**Problem description**
Please format the lines below as a JSON list of strings, one string per line, leaving out any blank lines.

:: Provided records

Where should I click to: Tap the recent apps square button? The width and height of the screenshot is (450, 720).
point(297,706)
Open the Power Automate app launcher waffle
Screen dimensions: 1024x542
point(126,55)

::::

**Full output**
[
  "Where should I click to: Tap the recent apps square button? The width and height of the screenshot is (450, 720).",
  "point(297,706)",
  "Open the Power Automate app launcher waffle",
  "Screen dimensions: 1024x542",
  "point(126,55)"
]